Inspecting Generated Code
=========================

Using ``spicyc`` you can inspect the code that's being generated for a
given Spicy grammar:

- ``spicyc -p`` outputs the intermediary HILTI code. The code tends to
  be pretty intuitively readable. Even if you don't know all the
  specifics of HILTI, much of the code is rather close to Spicy
  itself. (Per :ref:`above <hilti-trace>`, you can trace the generated
  HILTI code as it executes by activating the ``hilti-trace`` debug
  stream).

- ``spicyc -c`` outputs the final C++ code.
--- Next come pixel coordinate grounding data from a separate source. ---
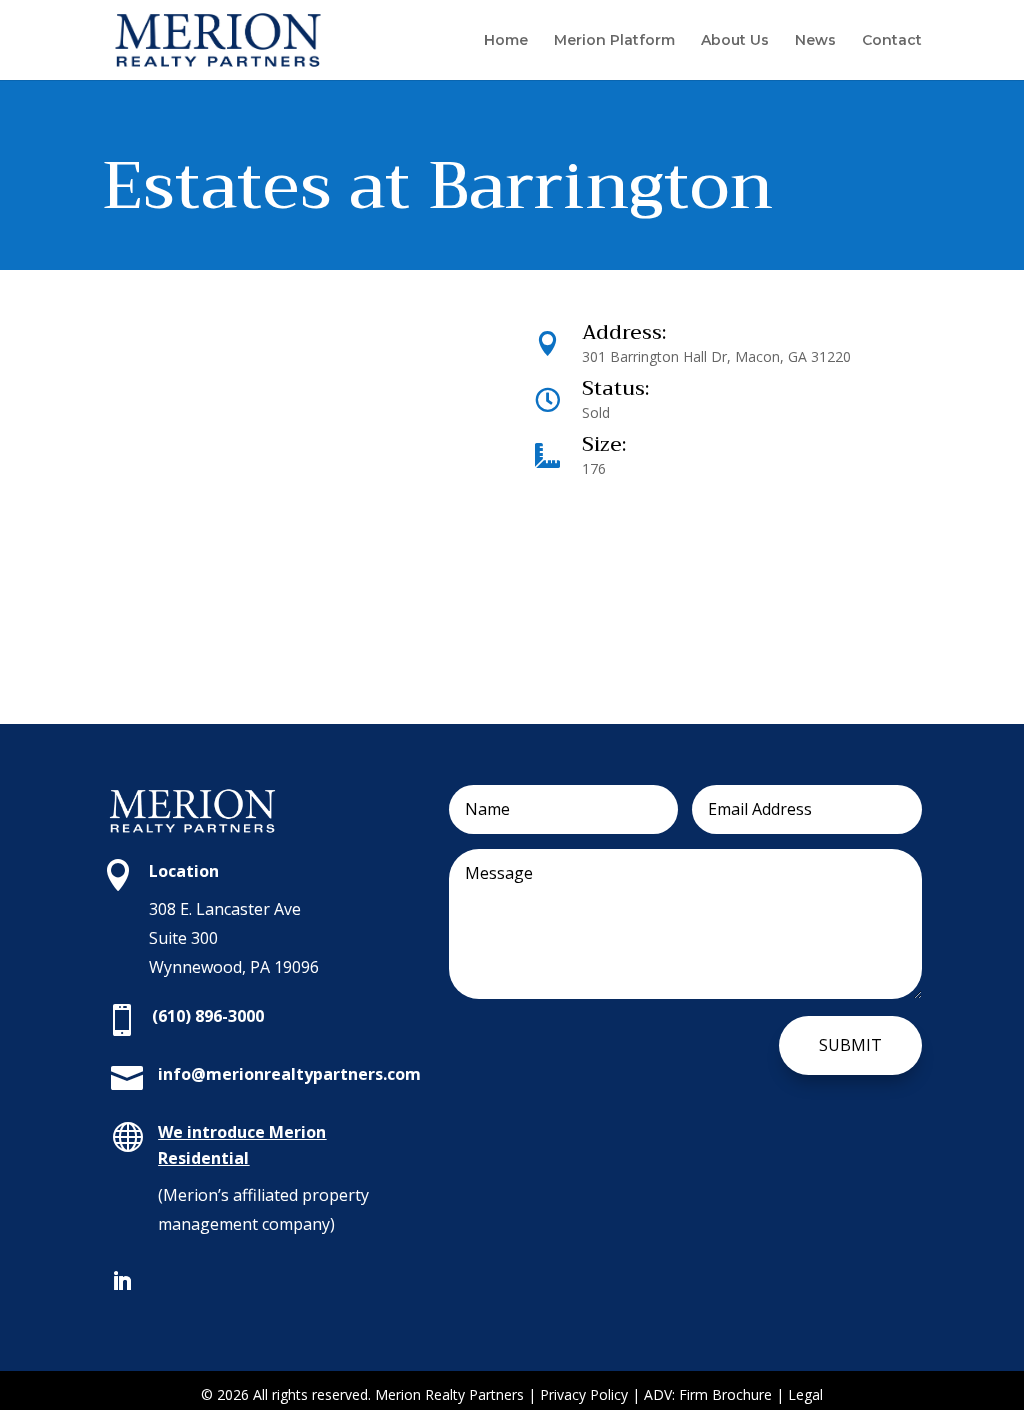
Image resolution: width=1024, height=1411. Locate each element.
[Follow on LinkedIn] (122, 1281)
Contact (892, 41)
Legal (805, 1394)
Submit (850, 1045)
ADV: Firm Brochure (708, 1394)
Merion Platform (614, 41)
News (815, 41)
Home (506, 41)
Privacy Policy (586, 1394)
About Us (735, 41)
If you add ``-L``, the
  output will also include additional code generated by HILTI's
  linker (which enables cross-module functionality).
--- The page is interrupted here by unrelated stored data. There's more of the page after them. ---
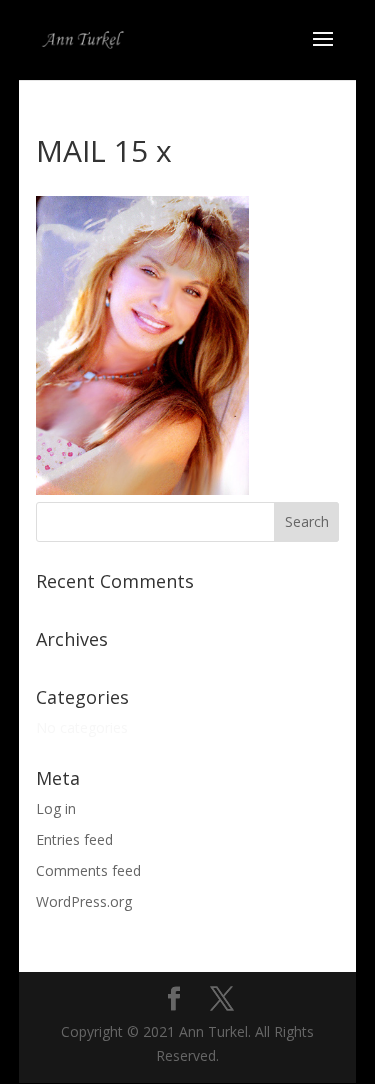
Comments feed (88, 870)
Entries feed (74, 839)
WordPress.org (84, 901)
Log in (56, 808)
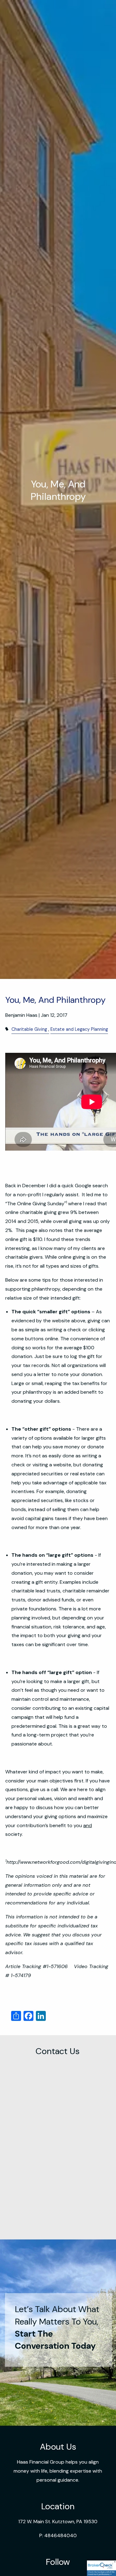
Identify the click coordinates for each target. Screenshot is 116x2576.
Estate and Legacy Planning (79, 1029)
- When JITing a grammar with ``spicyc -j``, running with ``-D
  dump-code`` will record all generated intermediary code (HILTI code,
  C++ code, object files) into files ``dbg.*`` inside the current
  directory.

Skipping Validation
===================

When working on the Spicy code, it can be helpful to disable internal
validation of generated HILTI code with ``-V``. That way, one can
often still see the HILTI code even if it's malformed. Note, however,
that Spicy may end up crashing if broken HILTI code gets passed into
later stages.

Interpreting Stack Traces
=========================

When looking at stack traces taken during Spicy parsing (e.g., from
``--show-backtraces``, or inside a debugger or profiler), it's
important to understand that the stack trace will show internal HILTI
functions that are being executed, not the Spicy grammar rules. While
HILTI functions are generated from the Spicy grammar, and bear some
resemblance to its structure, the mapping is not always
straightforward.

In addition, stack traces may be hard to interpret because the
generated code runs inside *fibers*, which are a form of lightweight
threads. Fibers are managed by HILTI's runtime system and are used to
implement the non-blocking parsing. As a result of the fibers, stack
traces don't show the full call chain up into the host application,
but stop prematurely at the point where execution switched from the
host application into a fiber.

Here's an example stack trace taken during an execution of
``spicy-driver`` with a small Spicy grammar printing some parsed
value, as shown by ``lldb``::

    frame #0:  void hilti::rt::print<hilti::rt::ValueReference<__hlt::Test::Foo>>
    frame #1:  __hlt::Test::__hook_Foo___on_0x25_done_7fba
    frame #2:  __hlt::Test::__hook_Foo___on_0x25_done
    frame #3:  __hlt::Test::Foo::__on_0x25_done
    frame #4:  __hlt::Test::Foo::__parse_Test__Foo_stage2
    frame #5:  __hlt::Test::Foo::__parse_stage1
    frame #6:  __hlt::Test::Foo::parse3
    frame #7:  hlt::Test::Foo::parse3
    frame #8:  hilti::rt::detail::Callback::Callback<hlt::Test::Foo::parse3>
    frame #9:  hilti::rt::detail::Callback::Callback<hlt::Test::Foo::parse3>
    frame #10: libhilti.dylib`hilti::rt::detail::Callback::operator
    frame #11: libhilti.dylib`__fiber_run_trampoline
    frame #12: libhilti.dylib`fiber_asm_invoke at fiber_asm_aarch64_apcs.S:83

``__fiber_asm_invoke`` is the original entry point where control
transferred into the fiber. Note that the stack trace doesn't show
anything further beyond that point: no function of ``spicy-driver``
shows up.

While this example is relatively clean, depending on the OS and
toolchain, sometimes there's additional noise in the stack trace just
beyond that ``fiber_asm_invoke`` entry. In particular, profiling tools
trying to aggregate multiple stack traces may get confused by the
fibers, and can end up breaking up activity that belongs together.
Sometimes this can be solved through some custom pre-processing of the
stack traces, removing/ignoring anything beyond the fiber entry point
(``hilti::rt::detail::Callback::operator`` is a good cut-off point).